1/Open Finance is an exciting industry being built on Ethereum. Ethereum is slow and inefficient on Layer 1, but exceptionally good at storing and programming digital value & acting as a settlement layer (Something EOS will never be because it lacks security and decentralization)
2/Open source software is being built on Ethereum that lowers economic barriers and lets anyone in the world have access to the global financial system, including the unbanked, because it doesn’t require a trusted intermediary.
3/People can securely store their own assets using hardware wallets or mobile app wallets. Exchanges, loans, insurance, finance, banks, baskets, derivatives, and CDP’s are among just a few permissionless services available.

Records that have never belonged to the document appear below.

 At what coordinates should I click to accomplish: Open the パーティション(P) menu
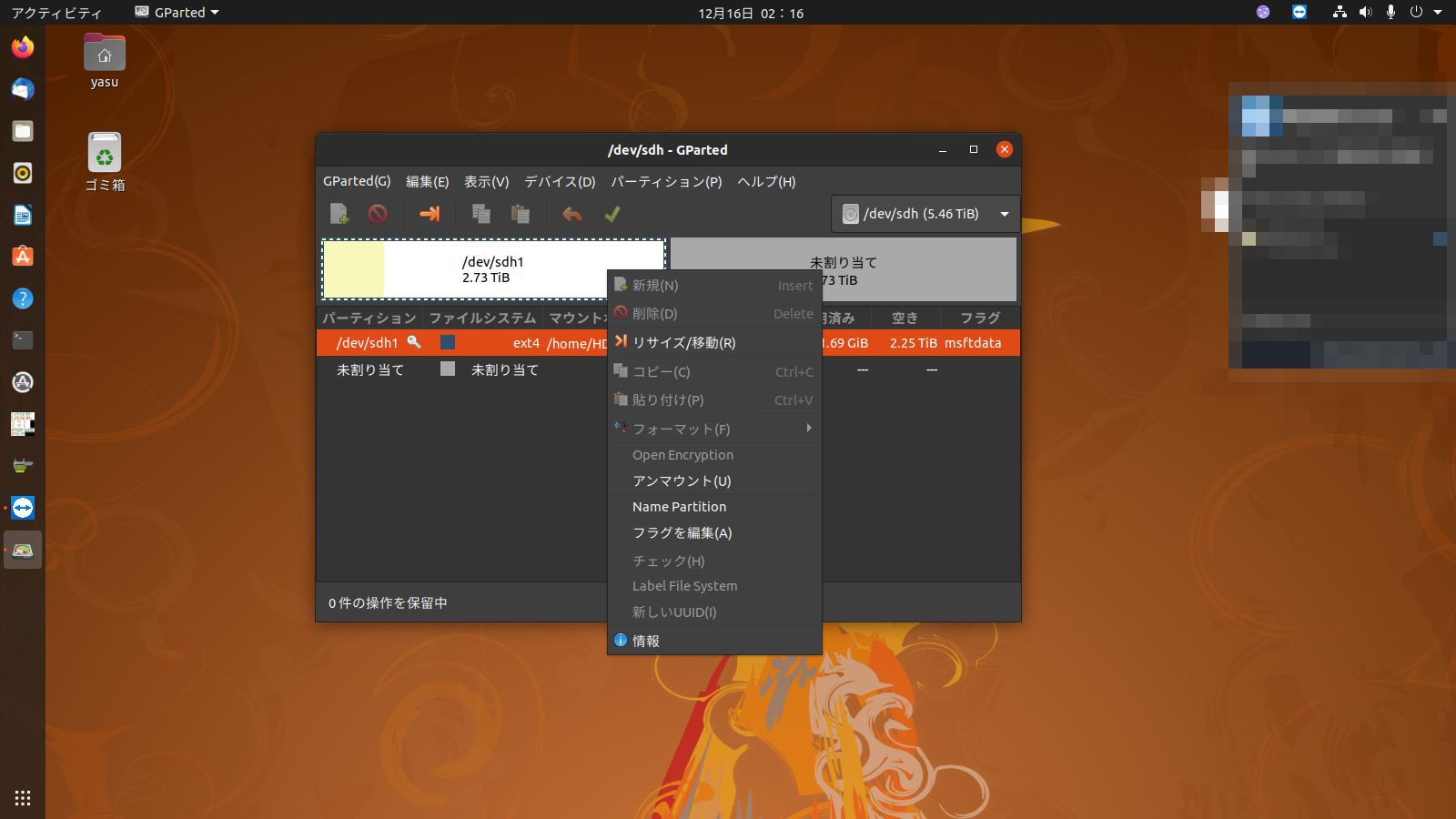pyautogui.click(x=666, y=182)
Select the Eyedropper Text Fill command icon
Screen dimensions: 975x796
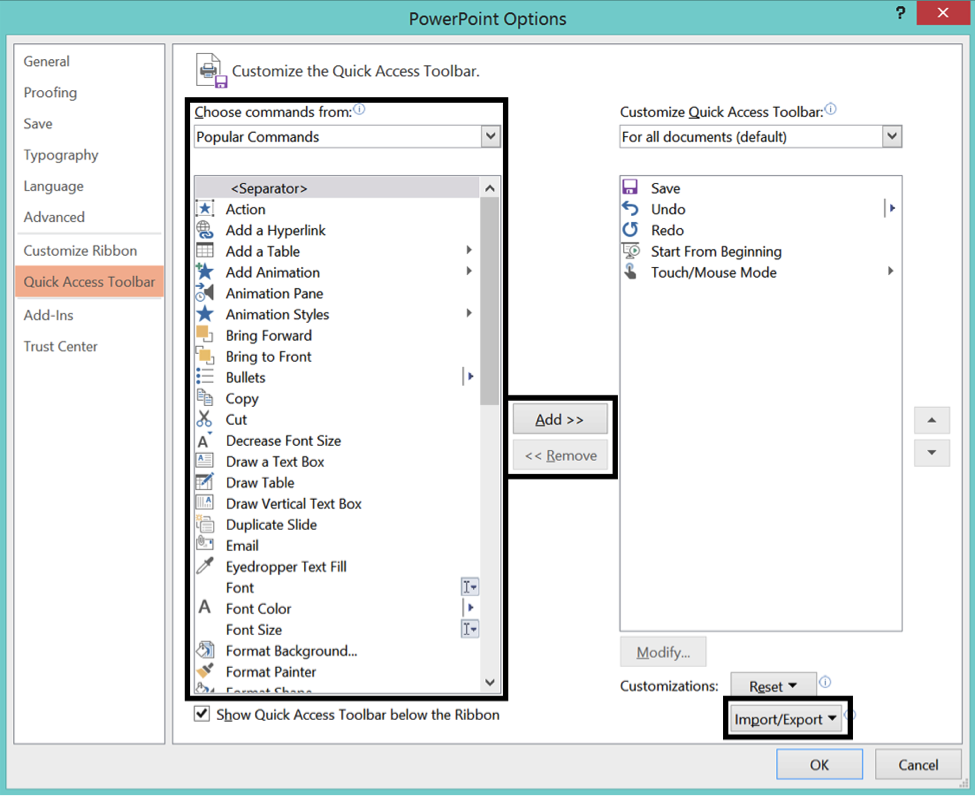pos(207,566)
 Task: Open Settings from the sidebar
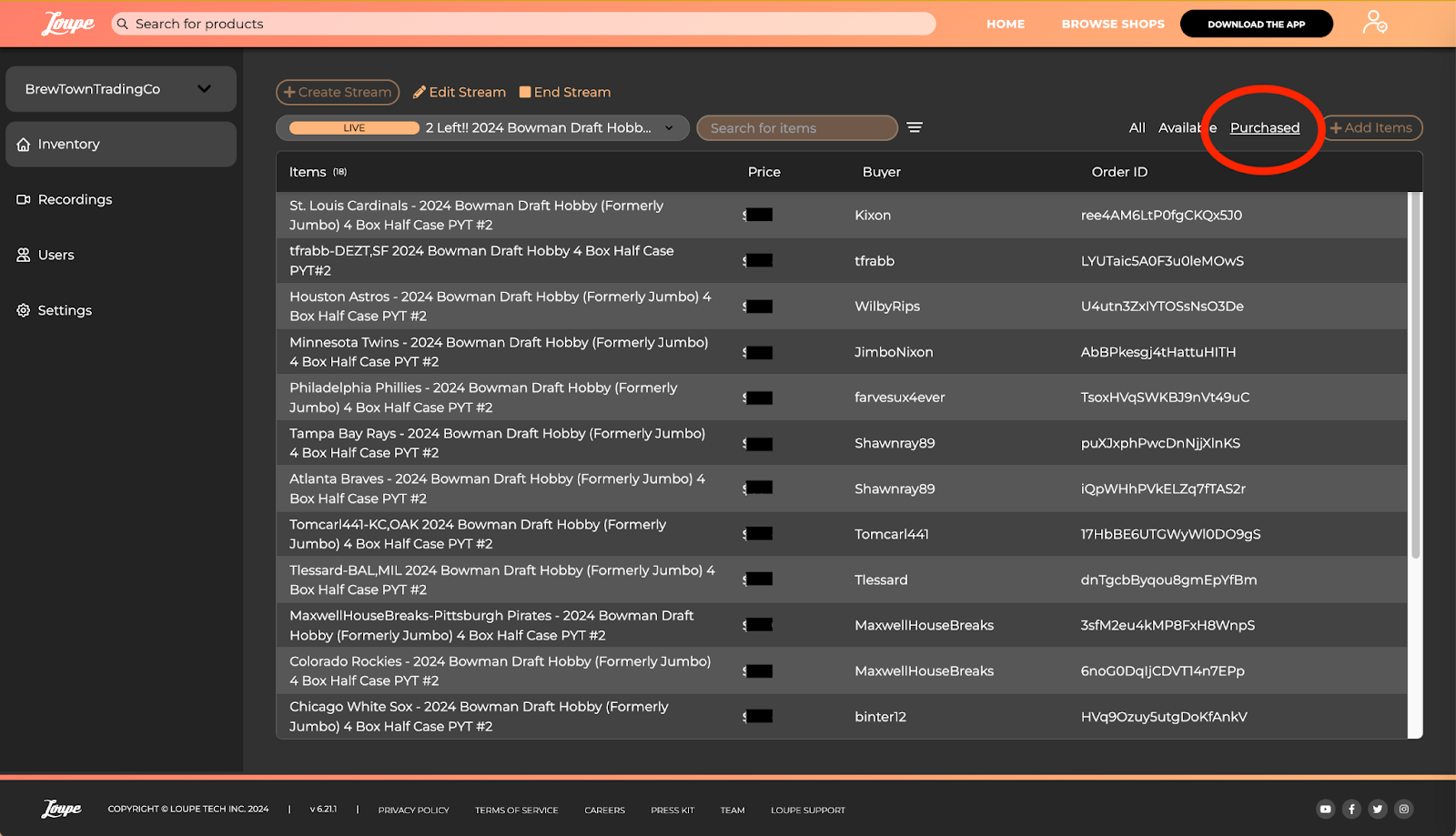65,310
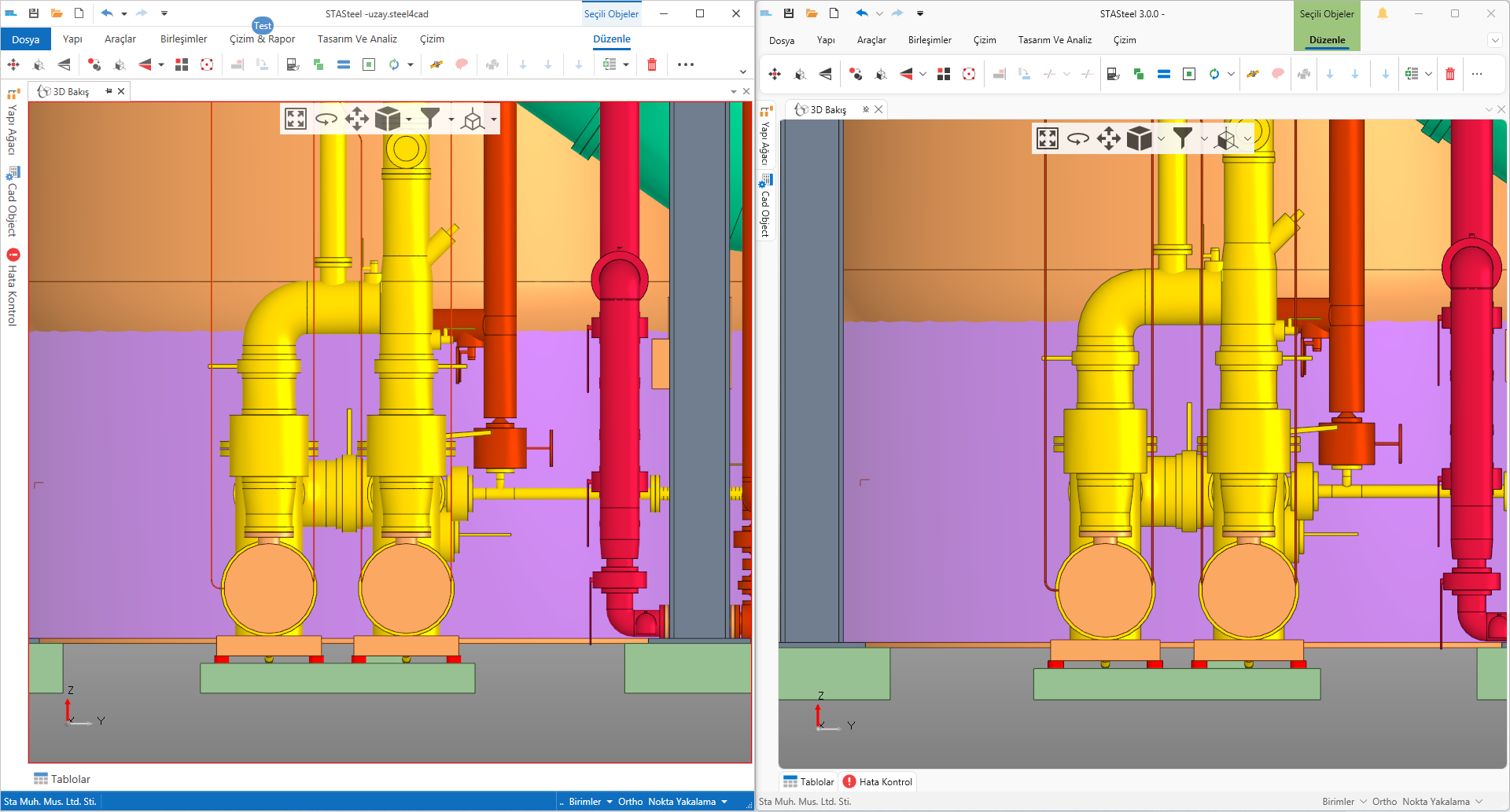Screen dimensions: 1510x812
Task: Toggle Ortho mode in left status bar
Action: (630, 802)
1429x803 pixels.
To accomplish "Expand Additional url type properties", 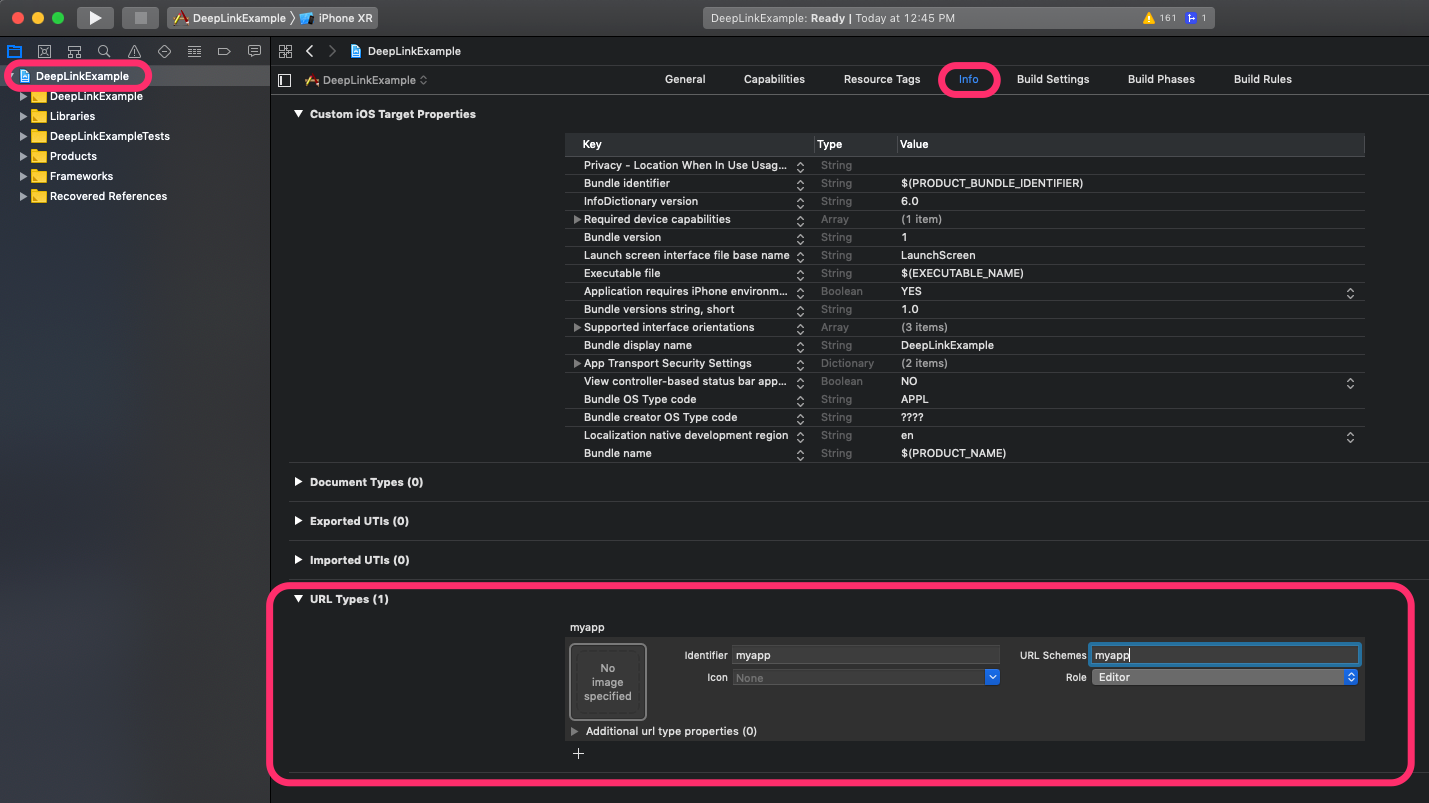I will click(x=575, y=731).
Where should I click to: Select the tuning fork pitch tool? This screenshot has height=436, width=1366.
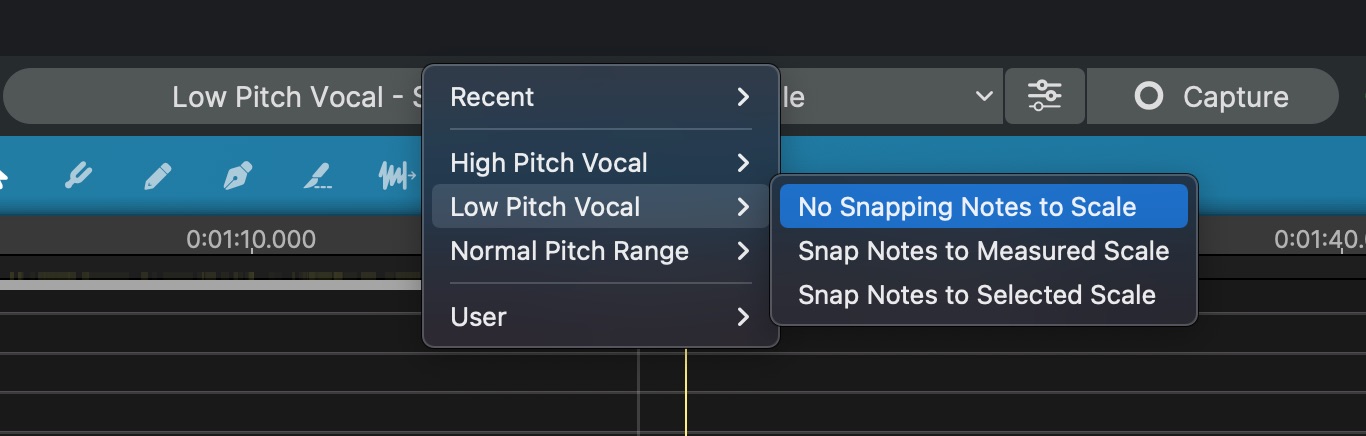point(78,177)
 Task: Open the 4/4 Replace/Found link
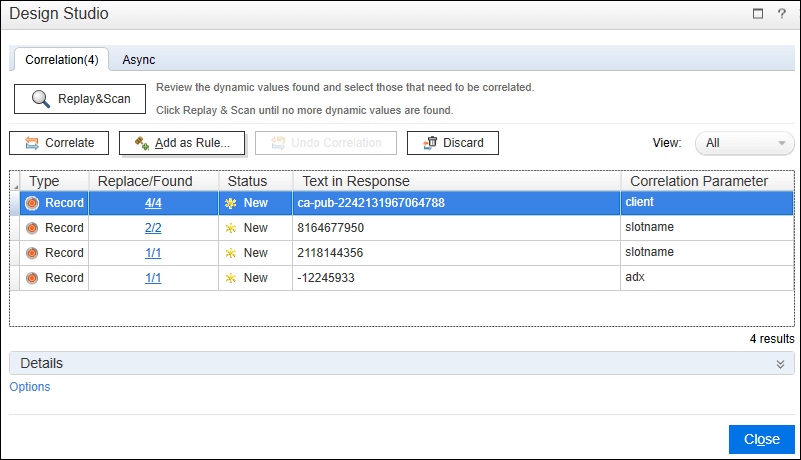pyautogui.click(x=153, y=202)
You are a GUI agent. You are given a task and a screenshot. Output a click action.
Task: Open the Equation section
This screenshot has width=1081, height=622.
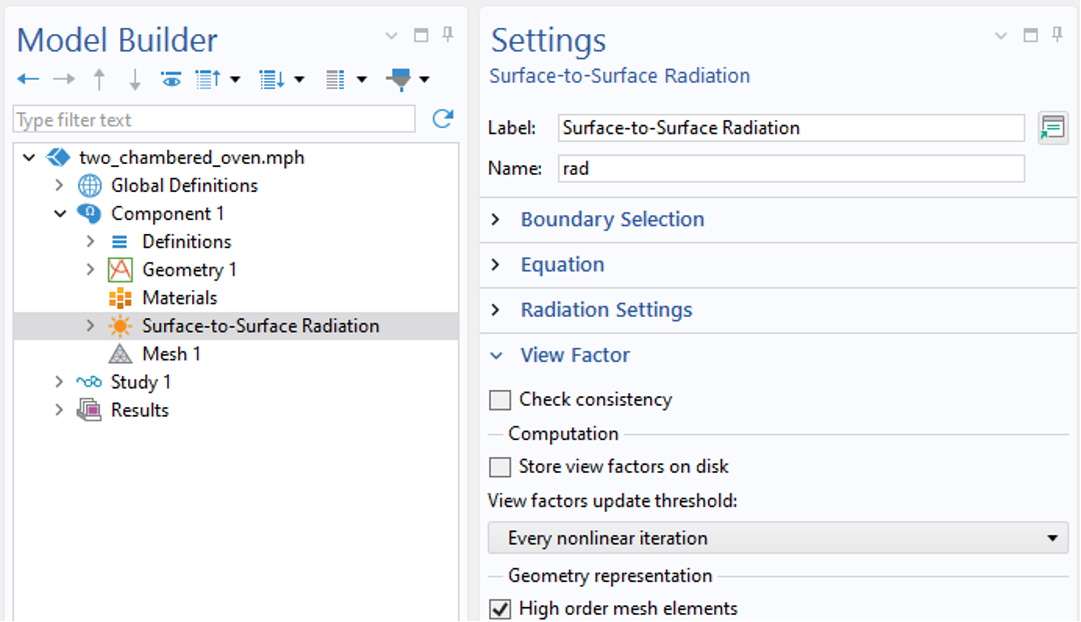[x=562, y=264]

4/The rights to real-world assets including securities can be tokenized and traded through programmable smart contracts on the Ethereum blockchain.
5/This allows for anyone to own fractionalized assets including metals, gems, carbon credits, fiat, oil, real estate, equity, voting, dividends, debt, invoices, derivatives, collectibles, art, commodities, revsharing, music licensing, royalties, trademarks, patents, & copyrights.
6/People can use ETH as collateral for a Maker CDP to create the Dai stablecoin, take a tokenized short or long position using dYdX, or even earn interest using Compound Finance or Dharma Protocol.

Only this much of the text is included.